The resultant answer $z=\infty$ is regular point of, f(z) . Order of the pole here is 2 and .$\mathrm{z}=\infty \mathrm{Re}{\left|\mathrm{f}\left(\mathrm{z}\right)\right|}_{\mathrm{z}=\infty }=-1$

Step-by-step solution

Concept of Residue at infinity:

If a function is not analytic at z = a then f(z) has a singularity at z = a.

Order of pole is the highest no of derivative of the equation.

Residue at infinity:

$Res\left(f\right(z),\infty )=-Res\left(\frac{1}{z^2}f\left(\frac{1}{z}\right),0\right)$

If $\underset{\left|z\right|\to \infty }{\lim }f\left(z\right)=0$then the residue at infinity can be computed as:

$Res(f,\infty )=-\underset{\left|z\right|\to \infty }{\lim }z.f\left(z\right)$

If$\underset{\left|z\right|\to \infty }{\lim }f\left(z\right)=c\ne 0$ then the residue at infinity is as follows:

$Res(f,\infty )=\underset{\left|z\right|\to \infty }{\lim }{z}^2.f\text{'}\left(z\right)$

Simplify the function:

Function is given as.$\frac{z}{z^2+1}$

Singularity can be check by equating denominator equals to 0 .

$\begin{array}{rcl}{z}^2+1& =& 0\\ z^2& =& -1\\ z& =& \pm i\end{array}$

Singularity is at $\begin{array}{rcl}& & \pm i\end{array}$.

Assuming that at $\begin{array}{rcl}z& =& 0,f\left(z\right)\end{array}$exists.
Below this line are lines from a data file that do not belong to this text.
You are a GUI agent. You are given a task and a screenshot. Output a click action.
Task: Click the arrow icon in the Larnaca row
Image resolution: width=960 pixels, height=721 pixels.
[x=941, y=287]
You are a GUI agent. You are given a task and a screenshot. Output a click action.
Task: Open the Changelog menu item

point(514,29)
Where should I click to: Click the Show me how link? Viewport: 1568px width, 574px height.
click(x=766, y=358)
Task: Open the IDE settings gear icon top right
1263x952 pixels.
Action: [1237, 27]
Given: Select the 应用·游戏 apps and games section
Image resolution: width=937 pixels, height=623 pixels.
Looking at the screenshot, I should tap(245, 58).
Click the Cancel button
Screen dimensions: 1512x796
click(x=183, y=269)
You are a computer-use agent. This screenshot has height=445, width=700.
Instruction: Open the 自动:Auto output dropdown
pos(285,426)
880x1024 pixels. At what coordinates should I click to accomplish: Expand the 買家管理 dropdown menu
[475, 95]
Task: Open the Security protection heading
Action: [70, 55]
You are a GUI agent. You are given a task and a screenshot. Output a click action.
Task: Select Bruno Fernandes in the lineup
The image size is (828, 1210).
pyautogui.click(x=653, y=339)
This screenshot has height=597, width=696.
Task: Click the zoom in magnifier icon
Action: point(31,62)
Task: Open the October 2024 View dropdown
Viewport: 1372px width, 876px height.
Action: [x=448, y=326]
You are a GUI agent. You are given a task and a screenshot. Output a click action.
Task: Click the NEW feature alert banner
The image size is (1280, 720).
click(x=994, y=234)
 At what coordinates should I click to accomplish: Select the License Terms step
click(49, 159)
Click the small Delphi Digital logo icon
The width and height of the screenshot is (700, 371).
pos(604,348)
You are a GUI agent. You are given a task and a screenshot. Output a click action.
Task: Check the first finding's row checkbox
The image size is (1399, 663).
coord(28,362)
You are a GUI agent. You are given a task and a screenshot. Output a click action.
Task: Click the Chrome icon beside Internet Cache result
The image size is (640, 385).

So, from the definition of regular point:

z = 0 is regular point of f(z).

$\begin{array}{rcl}z& =& \infty \end{array}$ is regular point of f(z) .

Order of the pole here is 2.

Since, the function can differentiate up-to 2nd derivative after that function is equals to 0 .

Find the residue of the function at ∞ :

$Re{\left|f\left(z\right)\right|}_{z=\infty }=-Re{\left|g\left(z\right)\right|}_{z=0}$ …… (1)

Where,.$g\left(z\right)=\frac{1}{z^2}f\left(\frac{1}{z}\right)$

Finding g(z) first as follows:

$$\begin{gathered} g\left(z\right)=\frac{1}{z^2}f\left(\frac{1}{z}\right) \\ =\frac{1}{z^2}\left(\frac{{\displaystyle \frac{1}{z}}}{\frac{1}{z^2}+1}\right) \\ =\frac{1}{z^2}\left(\frac{{\displaystyle z^2}}{z(z^2+1}\right) \\ =\frac{1}{z^3+z} \end{gathered}$$

Since,

$\begin{array}{rcl}\mathrm{Re}\left|\mathrm{g}\left(\mathrm{z}\right)\right|& =& \mathrm{co}\mathrm{efficient}\mathrm{of}\frac{1}{\mathrm{z}}\\ & =& 1\\ \mathrm{Re}{\left|\mathrm{f}\left(\mathrm{z}\right)\right|}_{\mathrm{z}=\infty }& =& -1\end{array}$

Hence, $\begin{array}{rcl}z& =& \infty \end{array}$ is regular point of f(z).

Order of the pole here is 2 and $\begin{array}{rcl}Re{\left|f\left(z\right)\right|}_{z=\infty }& =& -1\end{array}$.